Dhiraj Nallapaneni
Opinions Editor
On Sep. 11, Americans made several different displays of unity to commemorate the 15th anniversary of a national tragedy. Making a speech at the Pentagon, President Obama called on Americans to “come together in prayer and in gratitude for the strength that has fortified us across these 15 years.” NFL games were preceded by ceremonies dedicated to the American lives lost. In our own city of Santa Barbara, students placed 2,977 American flags at West Beach for each person that was killed. All of these ceremonies were touching tributes showing the beauty of community in the wake of senseless violence.
Of course, others tragedies seem to go unnoticed. After 9/11, the United States invaded Iraq as a pre-emptive strike in order to prevent Saddam Hussein from using his weapons of mass destruction. After the invasion it seemed to be clear that none of these weapons ever existed, but nonetheless Iraq lay devastated. A study from 2013 estimated 461,000 war-related deaths from the invasion, subsequent insurgency, and infrastructural collapse. Even to this day stability in Iraq seems hopeless, with the Islamic State controlling portions of the country.
Exactly twenty-eight years before 9/11, Salvador Allende, democratically-elected president of Chile, was ousted in a U.S.-sponsored coup. General Augusto Pinochet came to power, ushering in more than a decade and a half of human rights abuses. An estimated 40,018 people were killed, tortured, or imprisoned during Pinochet’s seventeen years in power.
Both of these examples are instances where American leaders made colossal mistakes, costing the lives of many. However, I am not asking American citizens to hang their heads in shame due to their government’s blunders. Instead we should honor those who died, both by remembering how their lives were cut short and invoking their memory to prevent future tragedies of the same nature.
It may be too much to ask that these events have the same amount of importance placed on them as 9/11. The citizens of a nation naturally are going to cherish the memory of its own citizens more than they are going to cherish the memory of people from a distant land. However, it’s important to realize that the United States is the most important actor on the world stage, often making decisions that affect people across borders.
As military historian Andrew Bacevich put in his book American Empire, America’s global power is not necessarily a bad thing, but it is important that citizens understand that this power affects the lives of many and make attempts to get our leaders to wield it responsibly.
The beauty of America is that citizens can and often have made a difference on its leaders through protest and agitation. As 9/11 showed, the American people have an unconquerable spirit, displayed in the courage of the first responders to the World Trade Center and the civilians in United Flight 93 who prevented the hijackers from flying into the Capitol Building. If we remember the legacies of the past, we can harness this spirit to force our leaders to make the right decisions.

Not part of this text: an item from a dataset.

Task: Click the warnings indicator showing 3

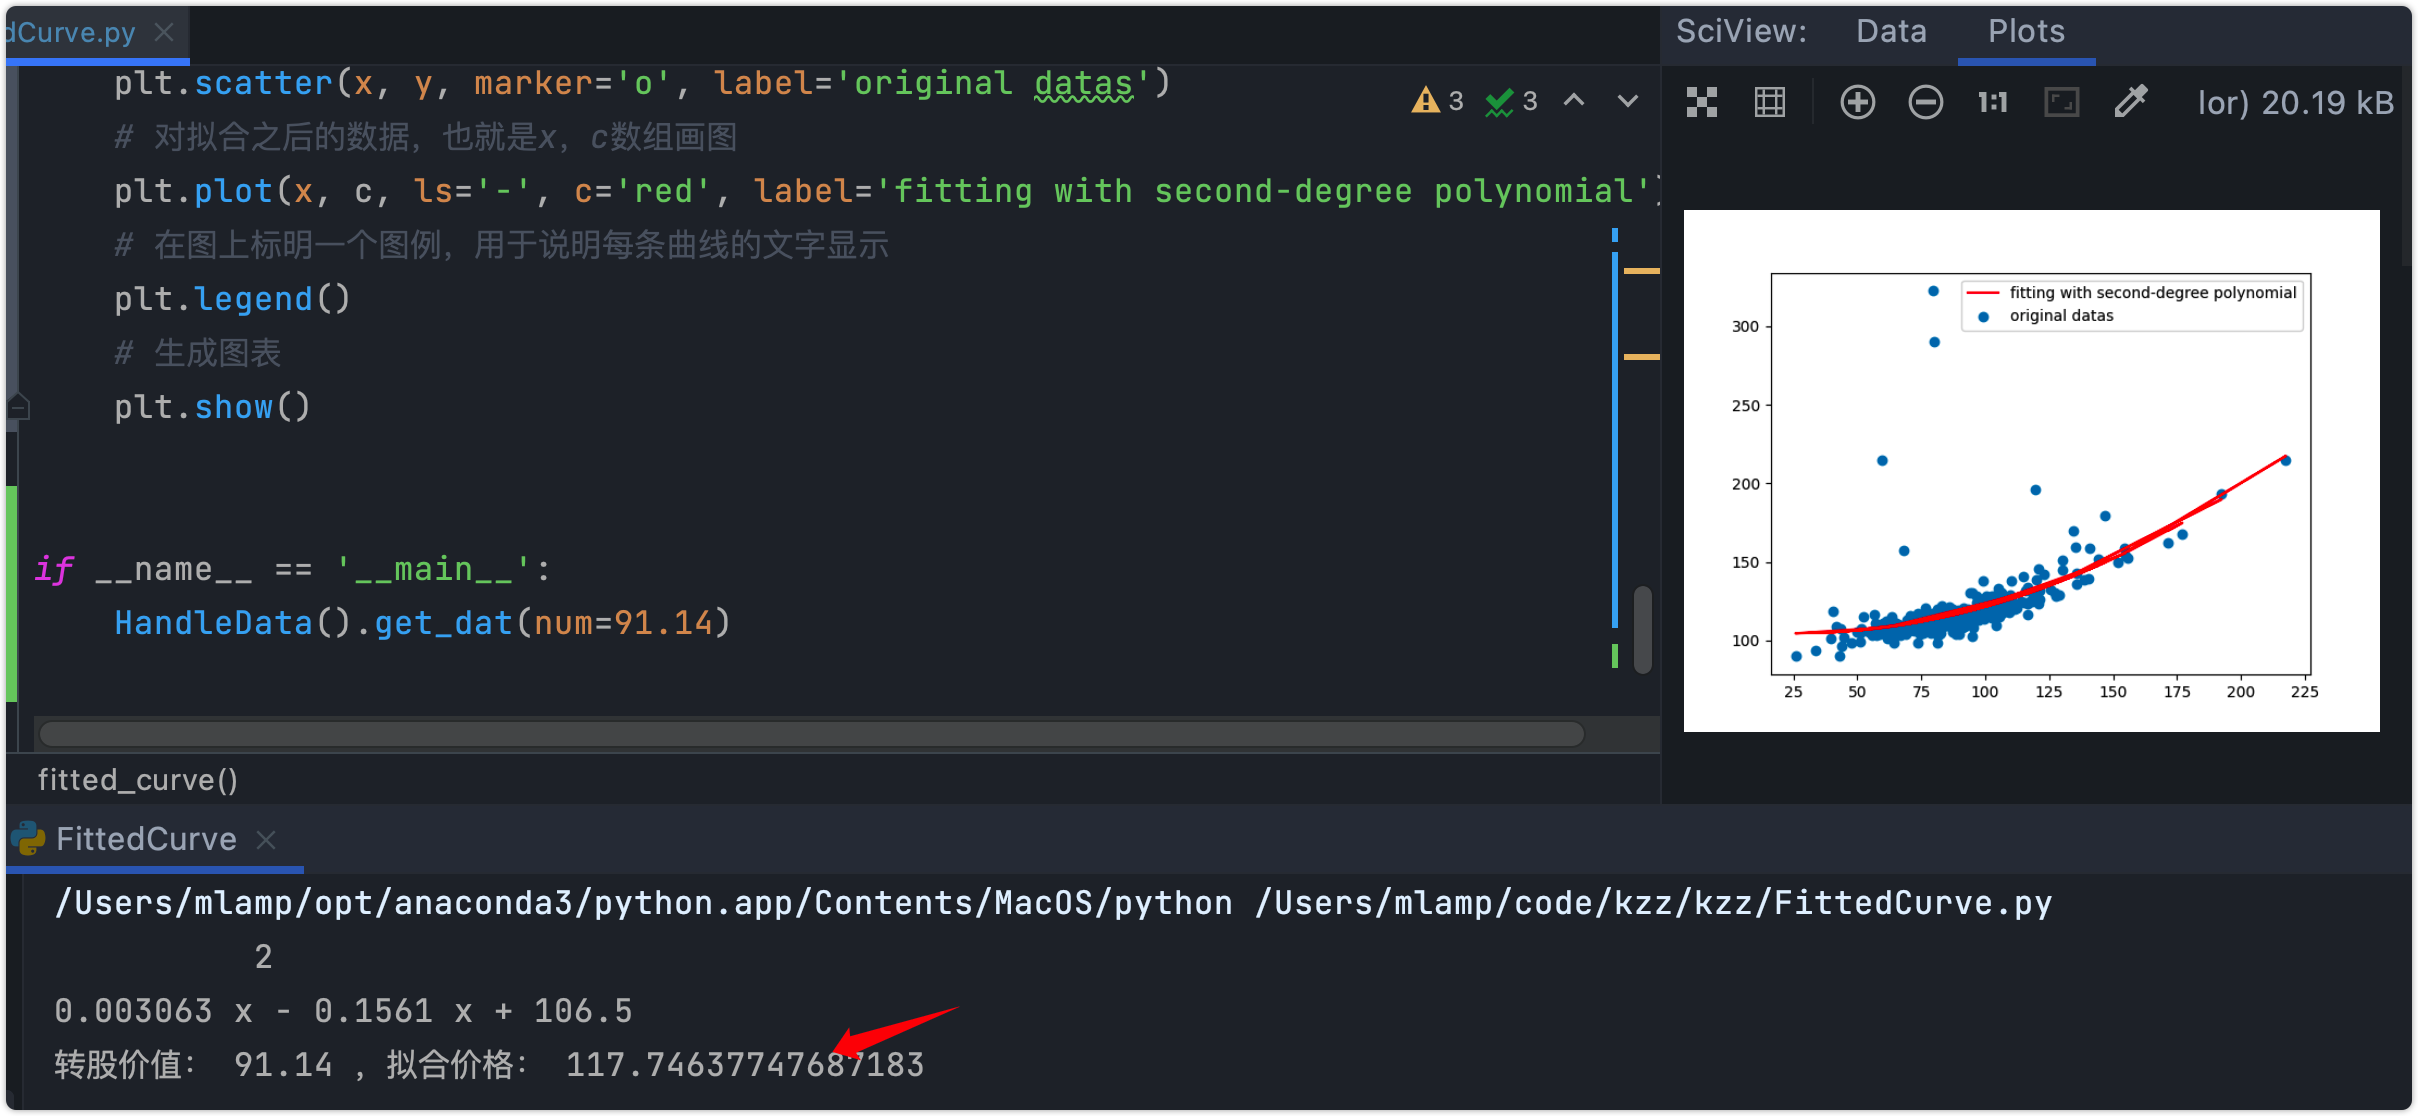Action: coord(1437,101)
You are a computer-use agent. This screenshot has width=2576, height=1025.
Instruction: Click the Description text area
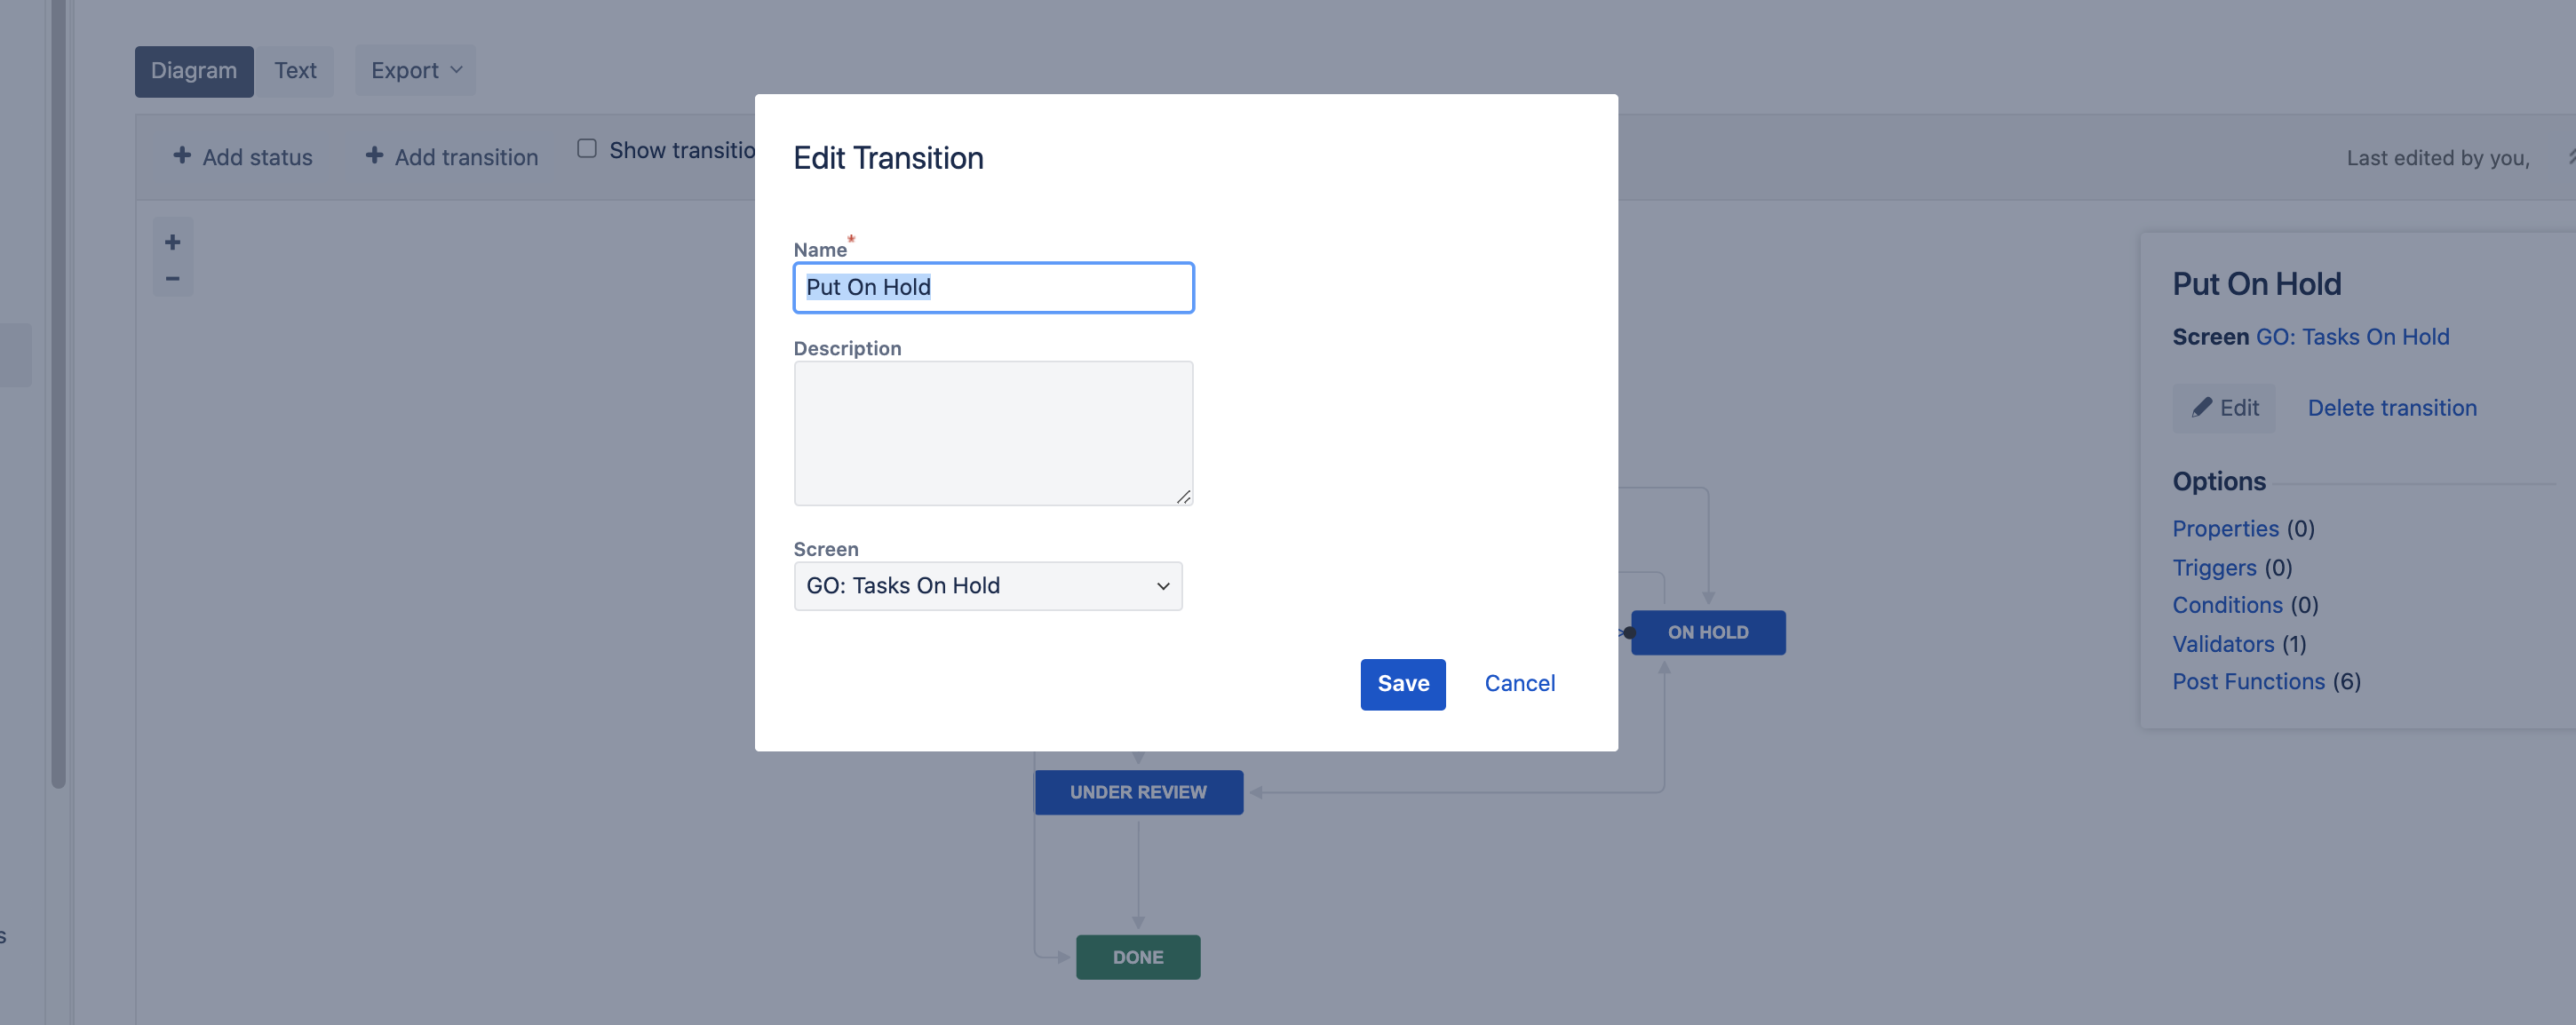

If we choose to forget, we only open the door for the same mistakes to be made in the future. It’s important to remember September 11, to honor the men and women whose lives were cut short so tragically and so needlessly. It’s also important to remember the lives of the Iraqi civilians lost in a war based on false pretenses, and the lives of the Chileans who died under a dictator installed by a U.S. sponsored-coup. We shouldn’t ever forget 9/11. We also shouldn’t ever forget the lives lost in Iraq and Chile.